(Collected data)
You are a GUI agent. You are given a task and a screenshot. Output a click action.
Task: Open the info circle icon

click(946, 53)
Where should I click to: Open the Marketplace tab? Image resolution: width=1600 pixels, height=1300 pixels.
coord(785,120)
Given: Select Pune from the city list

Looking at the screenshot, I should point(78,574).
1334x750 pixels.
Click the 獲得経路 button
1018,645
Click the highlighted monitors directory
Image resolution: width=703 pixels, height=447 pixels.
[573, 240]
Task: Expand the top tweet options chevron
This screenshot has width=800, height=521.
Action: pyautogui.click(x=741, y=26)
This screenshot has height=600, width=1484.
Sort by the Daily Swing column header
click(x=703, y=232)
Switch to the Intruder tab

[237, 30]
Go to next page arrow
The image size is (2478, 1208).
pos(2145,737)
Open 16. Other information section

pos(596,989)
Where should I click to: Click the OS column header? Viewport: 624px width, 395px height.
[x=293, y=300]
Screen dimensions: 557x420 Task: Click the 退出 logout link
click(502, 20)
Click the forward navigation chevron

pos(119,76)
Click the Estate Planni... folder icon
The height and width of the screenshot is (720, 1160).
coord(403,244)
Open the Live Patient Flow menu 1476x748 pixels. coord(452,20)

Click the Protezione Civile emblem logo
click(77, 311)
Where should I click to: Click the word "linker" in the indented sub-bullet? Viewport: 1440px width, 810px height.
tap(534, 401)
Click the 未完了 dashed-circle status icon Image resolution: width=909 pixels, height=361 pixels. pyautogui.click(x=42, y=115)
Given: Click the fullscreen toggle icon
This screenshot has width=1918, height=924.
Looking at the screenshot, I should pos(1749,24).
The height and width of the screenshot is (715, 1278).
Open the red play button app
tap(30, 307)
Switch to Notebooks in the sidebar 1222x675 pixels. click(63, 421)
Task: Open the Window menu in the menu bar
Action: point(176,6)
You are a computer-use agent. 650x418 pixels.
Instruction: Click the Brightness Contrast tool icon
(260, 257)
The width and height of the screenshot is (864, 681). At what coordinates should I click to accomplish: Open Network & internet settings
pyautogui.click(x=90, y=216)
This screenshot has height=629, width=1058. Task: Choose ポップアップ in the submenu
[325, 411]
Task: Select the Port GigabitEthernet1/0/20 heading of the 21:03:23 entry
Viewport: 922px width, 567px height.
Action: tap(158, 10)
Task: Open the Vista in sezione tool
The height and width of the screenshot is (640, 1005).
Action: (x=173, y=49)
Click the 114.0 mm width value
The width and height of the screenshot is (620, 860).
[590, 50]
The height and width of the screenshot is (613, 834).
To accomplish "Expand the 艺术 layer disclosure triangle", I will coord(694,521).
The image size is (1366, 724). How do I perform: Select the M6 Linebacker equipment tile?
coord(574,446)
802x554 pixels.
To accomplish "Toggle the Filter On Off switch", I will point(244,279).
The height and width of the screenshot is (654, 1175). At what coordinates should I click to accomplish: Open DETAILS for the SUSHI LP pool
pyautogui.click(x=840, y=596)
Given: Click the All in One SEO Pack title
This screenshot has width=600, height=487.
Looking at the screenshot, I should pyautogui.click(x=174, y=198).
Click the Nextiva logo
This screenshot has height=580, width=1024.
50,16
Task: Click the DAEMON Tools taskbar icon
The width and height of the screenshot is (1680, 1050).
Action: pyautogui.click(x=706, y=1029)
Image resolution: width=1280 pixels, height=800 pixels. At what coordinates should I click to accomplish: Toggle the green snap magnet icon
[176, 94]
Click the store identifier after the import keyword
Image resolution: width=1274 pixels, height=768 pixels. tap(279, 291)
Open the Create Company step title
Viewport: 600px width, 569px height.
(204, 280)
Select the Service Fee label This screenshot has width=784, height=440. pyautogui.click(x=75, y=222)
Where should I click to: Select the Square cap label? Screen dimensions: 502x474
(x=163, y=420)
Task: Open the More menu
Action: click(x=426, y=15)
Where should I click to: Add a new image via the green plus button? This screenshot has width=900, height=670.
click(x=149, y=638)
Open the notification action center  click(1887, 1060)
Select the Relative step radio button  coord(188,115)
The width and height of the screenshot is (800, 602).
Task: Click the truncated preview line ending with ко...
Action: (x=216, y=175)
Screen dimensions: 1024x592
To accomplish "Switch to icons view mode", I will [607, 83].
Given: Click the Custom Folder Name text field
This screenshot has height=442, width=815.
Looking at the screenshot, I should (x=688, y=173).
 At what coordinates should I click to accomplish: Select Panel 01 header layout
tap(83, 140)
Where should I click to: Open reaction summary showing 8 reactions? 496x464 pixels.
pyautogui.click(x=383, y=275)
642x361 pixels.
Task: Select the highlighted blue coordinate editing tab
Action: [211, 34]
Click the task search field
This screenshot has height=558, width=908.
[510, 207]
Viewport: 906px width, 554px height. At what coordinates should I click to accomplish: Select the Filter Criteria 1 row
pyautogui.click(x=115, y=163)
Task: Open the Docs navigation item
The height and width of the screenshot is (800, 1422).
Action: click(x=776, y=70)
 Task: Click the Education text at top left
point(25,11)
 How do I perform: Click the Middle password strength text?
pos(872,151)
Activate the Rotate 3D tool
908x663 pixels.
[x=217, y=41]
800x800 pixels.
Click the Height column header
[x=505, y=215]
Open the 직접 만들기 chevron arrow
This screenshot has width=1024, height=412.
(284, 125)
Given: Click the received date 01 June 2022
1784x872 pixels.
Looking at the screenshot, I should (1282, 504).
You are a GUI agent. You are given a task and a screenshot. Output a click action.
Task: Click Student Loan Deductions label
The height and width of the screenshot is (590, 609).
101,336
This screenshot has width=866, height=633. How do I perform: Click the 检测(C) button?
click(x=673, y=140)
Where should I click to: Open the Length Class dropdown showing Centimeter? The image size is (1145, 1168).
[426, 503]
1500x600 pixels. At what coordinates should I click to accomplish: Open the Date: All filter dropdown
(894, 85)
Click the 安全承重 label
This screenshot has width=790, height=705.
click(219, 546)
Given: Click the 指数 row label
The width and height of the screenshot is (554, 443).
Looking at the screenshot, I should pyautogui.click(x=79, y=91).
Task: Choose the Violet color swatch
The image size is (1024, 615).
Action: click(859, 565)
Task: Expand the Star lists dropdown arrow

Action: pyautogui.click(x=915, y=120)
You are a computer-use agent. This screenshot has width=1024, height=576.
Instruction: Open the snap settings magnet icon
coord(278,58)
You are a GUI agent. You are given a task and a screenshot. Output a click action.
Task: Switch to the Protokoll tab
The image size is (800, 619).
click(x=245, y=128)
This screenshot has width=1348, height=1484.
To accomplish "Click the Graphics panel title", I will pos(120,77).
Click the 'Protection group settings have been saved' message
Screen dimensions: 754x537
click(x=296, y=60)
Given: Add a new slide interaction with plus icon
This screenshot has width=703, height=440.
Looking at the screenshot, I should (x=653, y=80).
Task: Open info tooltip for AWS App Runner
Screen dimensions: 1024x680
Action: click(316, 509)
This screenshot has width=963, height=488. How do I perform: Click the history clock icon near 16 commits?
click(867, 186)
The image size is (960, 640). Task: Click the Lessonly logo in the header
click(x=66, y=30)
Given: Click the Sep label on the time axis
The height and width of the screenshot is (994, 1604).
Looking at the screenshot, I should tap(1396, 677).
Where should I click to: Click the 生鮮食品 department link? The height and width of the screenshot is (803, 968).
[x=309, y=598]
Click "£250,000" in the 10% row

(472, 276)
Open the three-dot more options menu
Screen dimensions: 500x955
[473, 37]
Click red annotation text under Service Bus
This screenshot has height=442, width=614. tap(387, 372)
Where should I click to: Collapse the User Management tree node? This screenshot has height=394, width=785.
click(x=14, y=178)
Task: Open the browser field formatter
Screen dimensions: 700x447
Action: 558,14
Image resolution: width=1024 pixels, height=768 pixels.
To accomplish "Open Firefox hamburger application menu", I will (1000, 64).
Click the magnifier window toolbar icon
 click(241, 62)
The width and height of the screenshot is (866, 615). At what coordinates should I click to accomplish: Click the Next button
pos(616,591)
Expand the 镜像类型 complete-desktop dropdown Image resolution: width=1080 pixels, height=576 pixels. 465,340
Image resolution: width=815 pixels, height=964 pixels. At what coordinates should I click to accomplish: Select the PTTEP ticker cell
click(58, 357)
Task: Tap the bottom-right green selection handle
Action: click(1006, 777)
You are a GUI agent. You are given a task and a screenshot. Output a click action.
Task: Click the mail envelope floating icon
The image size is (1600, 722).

(PROBLEM TO WORK ON): Copy out, from the records above, every line that holds the string "computer".

(ANSWER FOR THIS EXERCISE):
You are a computer-use agent. 650x418 pixels.
You are a computer-use agent. This screenshot has width=1024, height=576.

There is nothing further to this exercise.